╔══
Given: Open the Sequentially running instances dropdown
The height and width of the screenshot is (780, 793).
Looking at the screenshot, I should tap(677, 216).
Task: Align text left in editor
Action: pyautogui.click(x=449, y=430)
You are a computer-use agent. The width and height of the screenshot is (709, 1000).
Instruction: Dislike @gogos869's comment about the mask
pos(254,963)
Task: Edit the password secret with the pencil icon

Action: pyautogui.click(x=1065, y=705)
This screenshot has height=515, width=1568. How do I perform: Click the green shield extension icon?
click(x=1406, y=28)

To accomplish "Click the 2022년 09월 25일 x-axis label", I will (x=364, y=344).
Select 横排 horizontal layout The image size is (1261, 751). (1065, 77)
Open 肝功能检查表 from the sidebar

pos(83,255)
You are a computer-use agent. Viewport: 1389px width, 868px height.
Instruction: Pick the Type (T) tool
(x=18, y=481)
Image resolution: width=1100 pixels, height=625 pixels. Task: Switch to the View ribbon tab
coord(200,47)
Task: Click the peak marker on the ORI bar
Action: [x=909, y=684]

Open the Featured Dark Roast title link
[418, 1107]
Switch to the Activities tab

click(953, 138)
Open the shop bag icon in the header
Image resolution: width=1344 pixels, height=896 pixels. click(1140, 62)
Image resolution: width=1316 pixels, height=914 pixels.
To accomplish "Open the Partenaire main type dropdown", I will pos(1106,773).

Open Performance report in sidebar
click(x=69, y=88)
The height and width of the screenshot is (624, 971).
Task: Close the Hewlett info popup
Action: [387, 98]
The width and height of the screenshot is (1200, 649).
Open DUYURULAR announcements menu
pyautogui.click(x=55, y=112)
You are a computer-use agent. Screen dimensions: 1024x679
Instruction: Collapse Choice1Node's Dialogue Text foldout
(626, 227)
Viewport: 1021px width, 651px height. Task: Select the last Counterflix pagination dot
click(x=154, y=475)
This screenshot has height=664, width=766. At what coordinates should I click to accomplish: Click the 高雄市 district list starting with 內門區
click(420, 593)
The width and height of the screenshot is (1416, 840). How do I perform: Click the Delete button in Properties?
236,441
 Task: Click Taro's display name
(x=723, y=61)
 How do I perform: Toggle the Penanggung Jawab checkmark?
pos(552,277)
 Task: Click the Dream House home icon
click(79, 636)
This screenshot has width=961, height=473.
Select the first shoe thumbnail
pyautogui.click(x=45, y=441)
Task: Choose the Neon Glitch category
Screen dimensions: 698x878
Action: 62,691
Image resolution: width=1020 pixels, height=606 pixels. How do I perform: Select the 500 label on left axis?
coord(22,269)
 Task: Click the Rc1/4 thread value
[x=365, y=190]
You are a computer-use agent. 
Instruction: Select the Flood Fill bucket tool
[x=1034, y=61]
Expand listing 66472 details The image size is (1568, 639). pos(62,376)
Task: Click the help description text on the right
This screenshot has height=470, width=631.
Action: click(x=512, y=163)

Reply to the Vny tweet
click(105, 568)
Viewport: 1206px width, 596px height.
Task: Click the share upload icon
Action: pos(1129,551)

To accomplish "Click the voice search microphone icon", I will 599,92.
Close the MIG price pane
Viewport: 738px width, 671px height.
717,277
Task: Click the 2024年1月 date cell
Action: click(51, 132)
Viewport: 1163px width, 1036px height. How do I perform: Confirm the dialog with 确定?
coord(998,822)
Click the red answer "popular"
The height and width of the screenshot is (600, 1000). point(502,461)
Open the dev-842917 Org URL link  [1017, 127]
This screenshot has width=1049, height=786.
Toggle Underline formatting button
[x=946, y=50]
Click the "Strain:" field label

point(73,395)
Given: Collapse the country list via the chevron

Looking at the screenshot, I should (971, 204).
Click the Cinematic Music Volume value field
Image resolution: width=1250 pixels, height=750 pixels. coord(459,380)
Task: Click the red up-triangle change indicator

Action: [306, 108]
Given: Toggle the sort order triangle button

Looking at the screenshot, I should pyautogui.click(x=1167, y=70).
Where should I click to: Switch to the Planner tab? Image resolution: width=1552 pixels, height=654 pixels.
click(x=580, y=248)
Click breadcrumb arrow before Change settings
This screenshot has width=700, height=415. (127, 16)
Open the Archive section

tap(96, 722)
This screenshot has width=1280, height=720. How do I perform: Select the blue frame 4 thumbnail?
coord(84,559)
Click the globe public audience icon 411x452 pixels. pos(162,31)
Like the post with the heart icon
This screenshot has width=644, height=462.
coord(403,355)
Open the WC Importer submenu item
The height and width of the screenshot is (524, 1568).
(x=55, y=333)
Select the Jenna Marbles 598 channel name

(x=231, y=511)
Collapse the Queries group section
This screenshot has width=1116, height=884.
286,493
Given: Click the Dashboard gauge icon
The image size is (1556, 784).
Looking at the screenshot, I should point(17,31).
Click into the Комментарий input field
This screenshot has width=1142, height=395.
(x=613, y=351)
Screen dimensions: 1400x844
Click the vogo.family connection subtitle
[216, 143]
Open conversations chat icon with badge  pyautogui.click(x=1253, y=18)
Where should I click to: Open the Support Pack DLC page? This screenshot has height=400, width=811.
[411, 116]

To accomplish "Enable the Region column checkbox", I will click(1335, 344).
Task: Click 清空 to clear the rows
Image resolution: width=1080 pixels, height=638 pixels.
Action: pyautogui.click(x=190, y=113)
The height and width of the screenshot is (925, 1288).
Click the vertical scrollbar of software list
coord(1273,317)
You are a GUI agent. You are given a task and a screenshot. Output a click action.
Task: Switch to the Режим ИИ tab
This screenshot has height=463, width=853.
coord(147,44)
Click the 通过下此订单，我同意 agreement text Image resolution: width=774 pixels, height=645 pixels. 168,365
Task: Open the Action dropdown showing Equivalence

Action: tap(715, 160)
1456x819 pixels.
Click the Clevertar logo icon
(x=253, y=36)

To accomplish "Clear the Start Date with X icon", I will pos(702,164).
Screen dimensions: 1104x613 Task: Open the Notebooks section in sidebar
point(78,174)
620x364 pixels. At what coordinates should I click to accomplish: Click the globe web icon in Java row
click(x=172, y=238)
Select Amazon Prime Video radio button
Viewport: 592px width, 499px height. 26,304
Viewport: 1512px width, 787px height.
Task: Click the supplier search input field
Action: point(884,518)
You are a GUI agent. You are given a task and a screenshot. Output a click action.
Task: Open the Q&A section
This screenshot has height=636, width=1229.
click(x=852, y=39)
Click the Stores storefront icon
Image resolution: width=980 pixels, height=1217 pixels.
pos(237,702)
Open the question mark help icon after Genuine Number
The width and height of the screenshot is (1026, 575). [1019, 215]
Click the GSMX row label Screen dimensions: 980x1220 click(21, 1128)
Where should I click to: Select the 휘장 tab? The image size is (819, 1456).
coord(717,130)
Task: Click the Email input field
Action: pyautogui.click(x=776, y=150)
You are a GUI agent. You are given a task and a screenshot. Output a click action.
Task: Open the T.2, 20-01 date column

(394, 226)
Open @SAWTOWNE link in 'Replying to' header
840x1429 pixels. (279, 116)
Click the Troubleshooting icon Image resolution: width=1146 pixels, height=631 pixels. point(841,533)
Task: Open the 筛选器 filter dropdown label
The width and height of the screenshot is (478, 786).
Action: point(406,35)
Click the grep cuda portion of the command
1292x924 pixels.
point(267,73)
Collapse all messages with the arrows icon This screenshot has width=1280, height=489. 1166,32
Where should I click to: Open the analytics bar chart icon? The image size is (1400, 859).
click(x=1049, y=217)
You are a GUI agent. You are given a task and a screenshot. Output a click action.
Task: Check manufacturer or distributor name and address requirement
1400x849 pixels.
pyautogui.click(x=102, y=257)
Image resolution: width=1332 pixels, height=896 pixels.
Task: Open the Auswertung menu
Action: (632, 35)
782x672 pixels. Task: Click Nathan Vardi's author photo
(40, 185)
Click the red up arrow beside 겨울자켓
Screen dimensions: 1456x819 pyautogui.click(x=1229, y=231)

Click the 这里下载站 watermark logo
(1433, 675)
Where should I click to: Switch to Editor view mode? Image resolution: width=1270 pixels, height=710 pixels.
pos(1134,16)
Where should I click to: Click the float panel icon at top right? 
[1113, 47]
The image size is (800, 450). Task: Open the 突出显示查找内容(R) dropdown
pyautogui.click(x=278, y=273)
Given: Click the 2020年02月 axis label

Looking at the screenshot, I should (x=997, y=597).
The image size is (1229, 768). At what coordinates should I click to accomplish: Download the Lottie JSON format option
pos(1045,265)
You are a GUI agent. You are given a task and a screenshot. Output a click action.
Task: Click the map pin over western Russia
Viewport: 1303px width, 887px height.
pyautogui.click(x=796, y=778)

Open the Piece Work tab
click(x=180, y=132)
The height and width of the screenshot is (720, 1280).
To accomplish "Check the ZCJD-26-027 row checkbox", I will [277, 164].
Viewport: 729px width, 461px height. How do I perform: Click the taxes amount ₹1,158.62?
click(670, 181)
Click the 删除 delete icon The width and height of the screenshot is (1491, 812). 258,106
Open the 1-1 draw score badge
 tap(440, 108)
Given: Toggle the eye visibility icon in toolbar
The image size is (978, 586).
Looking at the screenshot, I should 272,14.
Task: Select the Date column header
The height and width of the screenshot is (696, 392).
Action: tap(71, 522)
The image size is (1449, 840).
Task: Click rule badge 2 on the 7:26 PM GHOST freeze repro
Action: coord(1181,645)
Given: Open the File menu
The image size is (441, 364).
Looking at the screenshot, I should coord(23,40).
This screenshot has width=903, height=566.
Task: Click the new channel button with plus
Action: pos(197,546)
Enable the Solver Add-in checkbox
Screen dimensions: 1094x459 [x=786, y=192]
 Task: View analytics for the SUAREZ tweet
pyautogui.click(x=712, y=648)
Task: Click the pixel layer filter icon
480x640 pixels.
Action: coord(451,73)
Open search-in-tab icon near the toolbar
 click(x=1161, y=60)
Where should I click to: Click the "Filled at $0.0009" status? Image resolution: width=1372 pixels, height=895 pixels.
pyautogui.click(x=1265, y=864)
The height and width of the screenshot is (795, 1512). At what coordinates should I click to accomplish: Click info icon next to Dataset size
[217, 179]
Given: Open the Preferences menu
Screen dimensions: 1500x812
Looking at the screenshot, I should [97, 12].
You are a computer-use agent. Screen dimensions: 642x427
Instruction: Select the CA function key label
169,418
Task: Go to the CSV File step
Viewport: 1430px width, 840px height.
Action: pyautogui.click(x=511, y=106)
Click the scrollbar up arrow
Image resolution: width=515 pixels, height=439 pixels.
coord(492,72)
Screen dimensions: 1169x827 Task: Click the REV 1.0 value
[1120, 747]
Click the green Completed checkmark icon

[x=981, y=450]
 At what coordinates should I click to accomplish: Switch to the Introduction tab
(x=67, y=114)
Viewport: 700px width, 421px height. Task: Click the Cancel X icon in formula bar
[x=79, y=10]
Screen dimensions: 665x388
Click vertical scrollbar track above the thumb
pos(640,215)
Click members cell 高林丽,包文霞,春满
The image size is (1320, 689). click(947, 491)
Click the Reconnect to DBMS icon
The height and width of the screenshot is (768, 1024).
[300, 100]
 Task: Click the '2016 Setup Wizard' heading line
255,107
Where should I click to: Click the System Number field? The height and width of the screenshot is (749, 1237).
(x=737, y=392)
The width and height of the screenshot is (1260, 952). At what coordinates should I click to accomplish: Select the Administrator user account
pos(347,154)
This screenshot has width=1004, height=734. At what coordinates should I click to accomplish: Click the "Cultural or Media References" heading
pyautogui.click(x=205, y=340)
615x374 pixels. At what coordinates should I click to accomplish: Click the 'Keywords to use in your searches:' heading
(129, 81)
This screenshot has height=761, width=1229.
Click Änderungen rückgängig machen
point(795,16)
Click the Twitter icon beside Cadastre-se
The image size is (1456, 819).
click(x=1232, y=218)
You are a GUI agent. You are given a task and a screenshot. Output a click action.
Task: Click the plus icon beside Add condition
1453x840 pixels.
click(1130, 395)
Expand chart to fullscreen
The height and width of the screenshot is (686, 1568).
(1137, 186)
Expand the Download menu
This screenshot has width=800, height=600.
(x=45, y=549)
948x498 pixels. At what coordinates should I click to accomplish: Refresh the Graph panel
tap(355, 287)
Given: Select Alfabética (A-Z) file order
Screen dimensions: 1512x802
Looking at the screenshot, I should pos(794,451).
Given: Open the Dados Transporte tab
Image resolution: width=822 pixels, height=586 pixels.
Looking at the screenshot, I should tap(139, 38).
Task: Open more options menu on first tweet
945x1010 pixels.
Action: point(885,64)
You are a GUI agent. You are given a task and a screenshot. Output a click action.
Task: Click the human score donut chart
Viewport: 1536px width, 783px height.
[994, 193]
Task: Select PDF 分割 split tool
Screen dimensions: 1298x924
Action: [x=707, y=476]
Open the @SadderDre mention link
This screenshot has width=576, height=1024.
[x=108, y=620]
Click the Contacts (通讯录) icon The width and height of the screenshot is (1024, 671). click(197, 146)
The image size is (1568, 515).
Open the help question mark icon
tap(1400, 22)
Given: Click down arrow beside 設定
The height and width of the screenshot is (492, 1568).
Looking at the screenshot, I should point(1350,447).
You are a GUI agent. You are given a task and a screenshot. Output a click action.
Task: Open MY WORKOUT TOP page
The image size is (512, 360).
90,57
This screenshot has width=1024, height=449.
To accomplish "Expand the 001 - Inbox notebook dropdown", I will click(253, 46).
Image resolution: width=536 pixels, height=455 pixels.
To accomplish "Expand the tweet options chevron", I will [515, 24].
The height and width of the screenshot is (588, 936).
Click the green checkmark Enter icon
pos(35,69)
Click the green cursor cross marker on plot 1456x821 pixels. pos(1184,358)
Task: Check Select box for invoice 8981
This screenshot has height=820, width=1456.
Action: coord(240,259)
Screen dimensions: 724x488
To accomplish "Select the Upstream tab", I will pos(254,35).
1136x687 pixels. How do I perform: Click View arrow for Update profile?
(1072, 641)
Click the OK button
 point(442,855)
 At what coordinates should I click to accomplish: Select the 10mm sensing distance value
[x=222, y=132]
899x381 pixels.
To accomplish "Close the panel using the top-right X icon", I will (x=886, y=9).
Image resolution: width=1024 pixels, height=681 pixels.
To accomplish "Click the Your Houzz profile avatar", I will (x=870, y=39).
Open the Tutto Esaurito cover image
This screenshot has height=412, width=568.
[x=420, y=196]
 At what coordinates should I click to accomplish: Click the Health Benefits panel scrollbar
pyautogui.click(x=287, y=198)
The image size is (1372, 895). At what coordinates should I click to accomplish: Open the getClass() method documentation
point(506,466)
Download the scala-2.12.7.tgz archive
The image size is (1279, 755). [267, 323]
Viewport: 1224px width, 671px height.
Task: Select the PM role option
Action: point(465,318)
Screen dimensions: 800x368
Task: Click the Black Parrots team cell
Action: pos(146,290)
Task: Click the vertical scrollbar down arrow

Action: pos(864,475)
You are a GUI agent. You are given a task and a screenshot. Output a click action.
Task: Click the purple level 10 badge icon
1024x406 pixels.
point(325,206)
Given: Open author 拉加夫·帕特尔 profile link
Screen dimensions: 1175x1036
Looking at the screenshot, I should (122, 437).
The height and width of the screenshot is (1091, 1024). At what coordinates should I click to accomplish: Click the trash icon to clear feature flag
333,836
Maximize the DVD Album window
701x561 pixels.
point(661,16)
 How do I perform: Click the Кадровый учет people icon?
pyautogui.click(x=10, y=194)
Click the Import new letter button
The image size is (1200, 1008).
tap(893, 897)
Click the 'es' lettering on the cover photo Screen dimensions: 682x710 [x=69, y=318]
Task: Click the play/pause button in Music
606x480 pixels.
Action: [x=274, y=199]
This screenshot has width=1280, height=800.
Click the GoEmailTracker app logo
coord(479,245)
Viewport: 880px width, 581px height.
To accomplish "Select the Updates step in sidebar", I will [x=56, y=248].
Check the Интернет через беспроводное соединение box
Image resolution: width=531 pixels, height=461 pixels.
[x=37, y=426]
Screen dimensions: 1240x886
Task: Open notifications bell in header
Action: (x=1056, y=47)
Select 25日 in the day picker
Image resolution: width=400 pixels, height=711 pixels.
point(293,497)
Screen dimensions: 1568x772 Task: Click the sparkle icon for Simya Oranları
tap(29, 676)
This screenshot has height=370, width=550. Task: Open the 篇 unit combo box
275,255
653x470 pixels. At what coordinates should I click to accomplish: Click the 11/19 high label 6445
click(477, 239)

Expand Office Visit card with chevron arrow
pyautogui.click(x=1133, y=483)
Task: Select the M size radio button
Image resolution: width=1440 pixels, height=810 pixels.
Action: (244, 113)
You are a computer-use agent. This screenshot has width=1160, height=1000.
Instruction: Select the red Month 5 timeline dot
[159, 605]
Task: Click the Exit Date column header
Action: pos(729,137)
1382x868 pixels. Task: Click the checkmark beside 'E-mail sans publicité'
╚══
# [Task item]
Would you please write out, exactly and with no other lines, the stretch of the listing above from the line containing "Viewport: 700px width, 421px" through the line containing "Task: Click the plus"?

# [Result of the task]
Viewport: 700px width, 421px height. Task: Click the Cancel X icon in formula bar
[x=79, y=10]
Screen dimensions: 665x388
Click vertical scrollbar track above the thumb
pos(640,215)
Click members cell 高林丽,包文霞,春满
The image size is (1320, 689). click(947, 491)
Click the Reconnect to DBMS icon
The height and width of the screenshot is (768, 1024).
[300, 100]
 Task: Click the '2016 Setup Wizard' heading line
255,107
Where should I click to: Click the System Number field? The height and width of the screenshot is (749, 1237).
(x=737, y=392)
The width and height of the screenshot is (1260, 952). At what coordinates should I click to accomplish: Select the Administrator user account
pos(347,154)
This screenshot has width=1004, height=734. At what coordinates should I click to accomplish: Click the "Cultural or Media References" heading
pyautogui.click(x=205, y=340)
615x374 pixels. At what coordinates should I click to accomplish: Click the 'Keywords to use in your searches:' heading
(129, 81)
This screenshot has height=761, width=1229.
Click Änderungen rückgängig machen
point(795,16)
Click the Twitter icon beside Cadastre-se
The image size is (1456, 819).
click(x=1232, y=218)
You are a GUI agent. You are given a task and a screenshot. Output a click action.
Task: Click the plus icon beside Add condition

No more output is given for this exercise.